April 28, 2006 | Page 15

Oakland teachers
By Jessie Muldoon, Oakland Education Association

OAKLAND, Calif.--Just nine hours before teachers in the Oakland Unified School District were set to walk out on a planned one-day strike on April 20, union negotiators announced a settlement and canceled the strike.

Rank-and-file activists in the Oakland Education Association (OEA) were surprised to hear that the strike was called off. Many of them had been preparing for the strike for weeks, making signs, readying their sites and arguing with coworkers to join the strike and picket together. Leaders of SEIU, AFSCME and the Teamsters had all pledged to support the strike.

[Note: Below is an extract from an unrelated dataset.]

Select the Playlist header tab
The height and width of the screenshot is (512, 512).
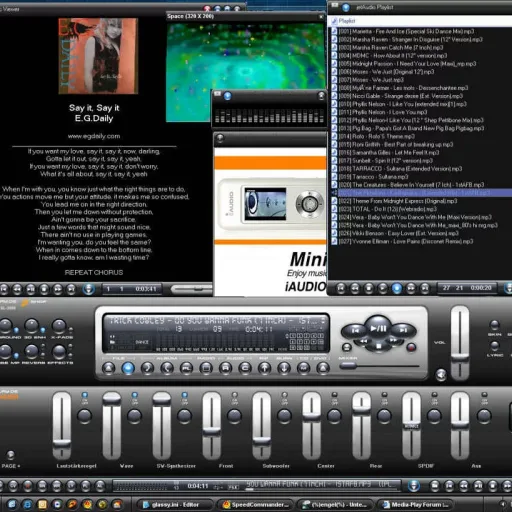coord(347,21)
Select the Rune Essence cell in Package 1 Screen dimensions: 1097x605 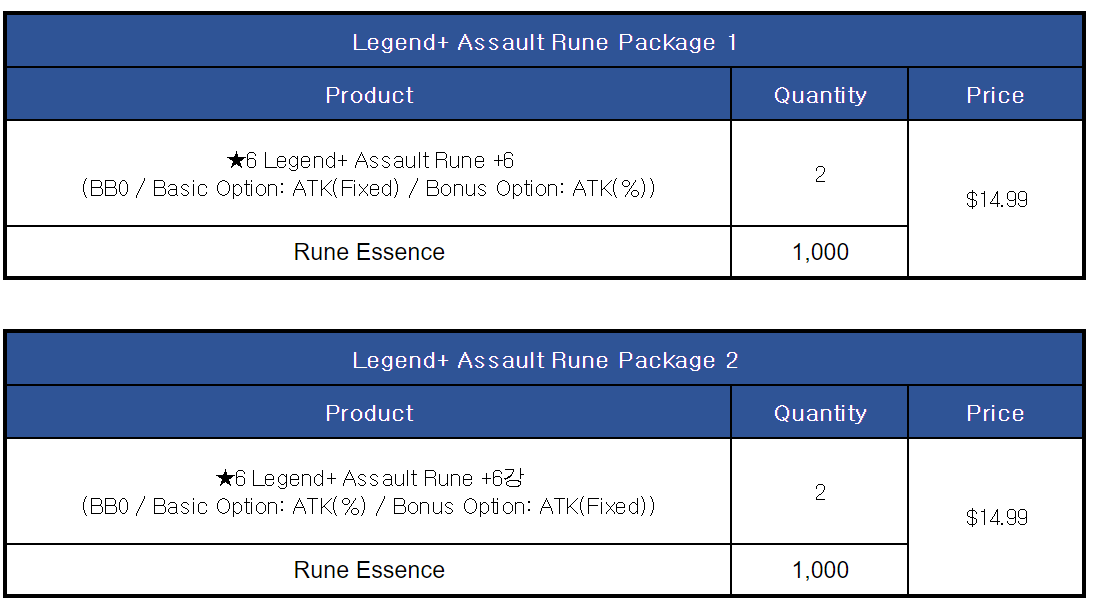(369, 252)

All signs indicated that the one-day strike would be extremely successful. In fact, even State Administrator Randolph Ward, who had pledged to keep the schools open with scab teachers, had to back down in the face of the strike. Ward canceled school on the day of the strike, claiming that he was concerned with student safety.

But the feeling among teachers was that the replacement teachers didn't exist and that Ward didn't want to deal with the overwhelming community support for the teachers.

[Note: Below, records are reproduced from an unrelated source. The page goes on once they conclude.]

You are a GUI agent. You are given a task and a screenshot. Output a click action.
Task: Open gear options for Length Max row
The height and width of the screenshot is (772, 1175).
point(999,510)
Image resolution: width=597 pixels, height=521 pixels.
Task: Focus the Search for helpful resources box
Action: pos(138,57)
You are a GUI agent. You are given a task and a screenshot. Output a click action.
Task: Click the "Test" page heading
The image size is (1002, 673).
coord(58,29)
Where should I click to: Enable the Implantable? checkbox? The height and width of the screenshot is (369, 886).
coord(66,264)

Plans were made for student walkouts and parent strikes, and families were ready to march with OEA members on the picket lines. The OEA was in the position to go on the offensive and fight harder at the negotiation table, and to push ahead with the strike.

Instead, OEA leaders canceled the strike and told members to go to work for a "voluntary professional development" day. Many members who hadn't got the news about the strike being cancelled showed up for non-existent picket lines.

In the end, frustration about the strike, confusion about the tentative agreement, and general disorientation characterized the day.

Details of the settlement are still emerging, but health care costs have always been at the heart of this contract fight. Oakland teachers are paid less than teachers in nearby districts and work in some of the worst conditions in the Bay Area. Fully covered health care has been one of the benefits that keeps teachers in Oakland.

This contract, if ratified, ends fully covered health care, and opens the door for increased health care costs for years to come. In the 2006-07 school year, teachers will pay .5 percent of their salary toward health care costs, and the same in 2007-08. On the last day of the last year of the contract, union members will begin paying 4 percent of health care premiums.

OEA members have worked under a 4 percent pay cut since 2003, and this contract claims to redress this pay cut. The proposal will total 6.25 percent salary increases, but the pay cut and the rising health care costs significantly undermine these numbers. Another concession includes increasing the counselor-to-student ratio from 1:500 to 1:700.

Many members were hurt that the president notified OEA members that the strike was off with an announcement on the local TV news.

By canceling the strike, OEA leaders missed an important opportunity to build unity and solidarity. Several activists argue that the OEA could have continued with strike, put up a fight, and held out for more.

As details of the proposed contract emerge, OEA members will have to decide whether to accept a concessionary contract or vote no, and prepare to fight for more.